- Mugshot of Stiles after his capture in 2007
- Born: Chester Arthur Stiles September 14, 1970 (age 55) Louisville, Kentucky, U.S.
- Other name: Chet
- Criminal status: Incarcerated at Ely State Prison
- Convictions: Lewdness with a child under the age of 14 (10 counts); Sexual assault with a minor under 14 (11 counts); Attempted sexual assault with a minor under 14;
- Criminal penalty: 21 life sentences with the de jure possibility of parole after 140 years

= Chester Stiles =

American child rapist

Chester "Chet" Arthur Stiles (born September 14, 1970) is an American criminal who gained notoriety after he appeared in video clips of himself raping and sexually abusing a girl who was three years old at the time. The video was made in 2003 but was discovered under a fallen sign in 2007 in Pahrump, Nevada. Both the FBI and the Las Vegas Police launched a nationwide manhunt which led to his capture. Police released the video to the media, and the child's mother recognized her daughter; Stiles was living with them at the time the video was recorded. He was caught in Henderson, Nevada, and appeared in court on October 17, 2007. Further investigation showed Stiles had abused another young girl while living with her family.
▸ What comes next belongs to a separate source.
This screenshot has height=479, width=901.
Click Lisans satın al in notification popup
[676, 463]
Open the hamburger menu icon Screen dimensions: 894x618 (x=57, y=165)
On May 29, 2009, Stiles was sentenced to 21 life sentences on 21 counts with the possibility of parole in 140 years. The judge said that he showed no remorse in the hearing; Stiles responded to the sentence with the claim that his prosecution "shows a child's virtue is more important than a man's life." He continued, "I incurred 21 life sentences for a non-violent act ... I wish the truth was more important." As of 2015 his sentence was one of the world's longest.

Once he got to the Nevada Department of Corrections, he was classified (Offender ID Number: 1036868) and placed in protective custody for his own safety from the prison's general population inmates.